Mobile QR Code QR CODE : Korean Journal of Air-Conditioning and Refrigeration Engineering
Korean Journal of Air-Conditioning and Refrigeration Engineering

Korean Journal of Air-Conditioning and Refrigeration Engineering

ISO Journal TitleKorean J. Air-Cond. Refrig. Eng.
  • Open Access, Monthly
Open Access Monthly
  • ISSN : 1229-6422 (Print)
  • ISSN : 2465-7611 (Online)
Title Evaluation of Peak Electricity Load Effects from the Application of Sequential Cooling System Operations in Public Office Buildings
Authors Chanuk Lee ; Minho Kim ; Ahmin Jang ; Insoo Oh ; Beungyong Park ; Yujin Nam ; Sung Lok Do
DOI https://doi.org/10.6110/KJACR.2025.37.6.278
Page pp.278-287
ISSN 1229-6422
Keywords 최대전력부하; 공공업무시설; 순차운휴; 열쾌적 Peak electricity load; Public office building; Sequential operation; Thermal comfort
Abstract The Government of the Republic of Korea has implemented various policies targeting public office buildings to reduce peak electricity load and overall energy use in cooling.

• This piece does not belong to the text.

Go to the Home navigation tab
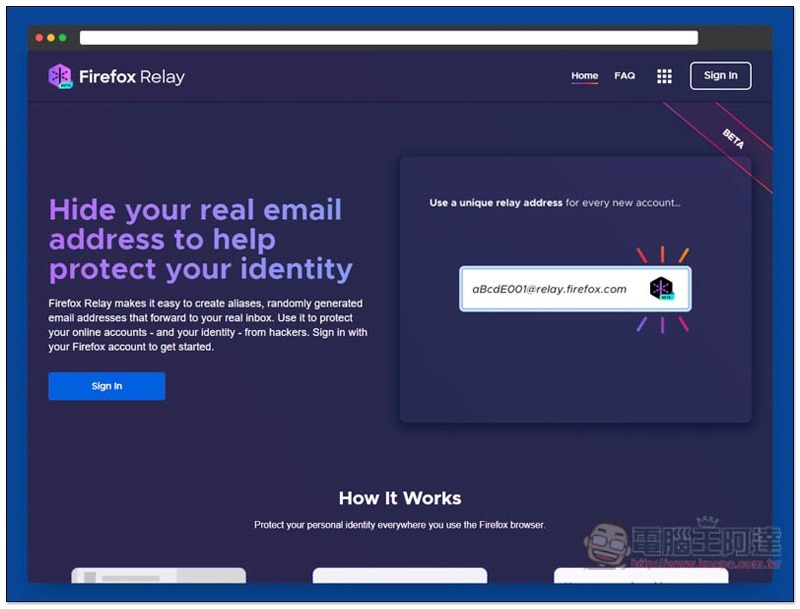pos(584,76)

During periods of energy and power crises, sequential operation strategies for a cooling system are recommended to lower peak electricity demand in buildings. However, current sequential operations are typically implemented through cooling system shutdowns or arbitrary indoor temperature increases to reduce peak cooling electricity load. This study evaluated the effectiveness of different sequential cooling system operation strategies in public office buildings by analyzing their impact on peak cooling energy load and indoor thermal environment. Through simulation-based analysis, two main control approaches, traditional on/off control and set-back temperature control, were compared. Results demonstrated that while on/off control scenarios achieved a 64% reduction in peak cooling electricity load, these scenarios caused significant thermal discomfort and cooling load spikes upon system restart. In contrast, set-back control scenarios maintained indoor temperatures within the set-point range and reduced peak cooling electricity load by 8.7% while maintaining PMV values within approximately +0.5 compared to the common operation case. The set-back control strategy also prevented sudden cooling load increases observed in the on/off scenarios, offering a more balanced approach to energy management and occupant comfort in public office buildings.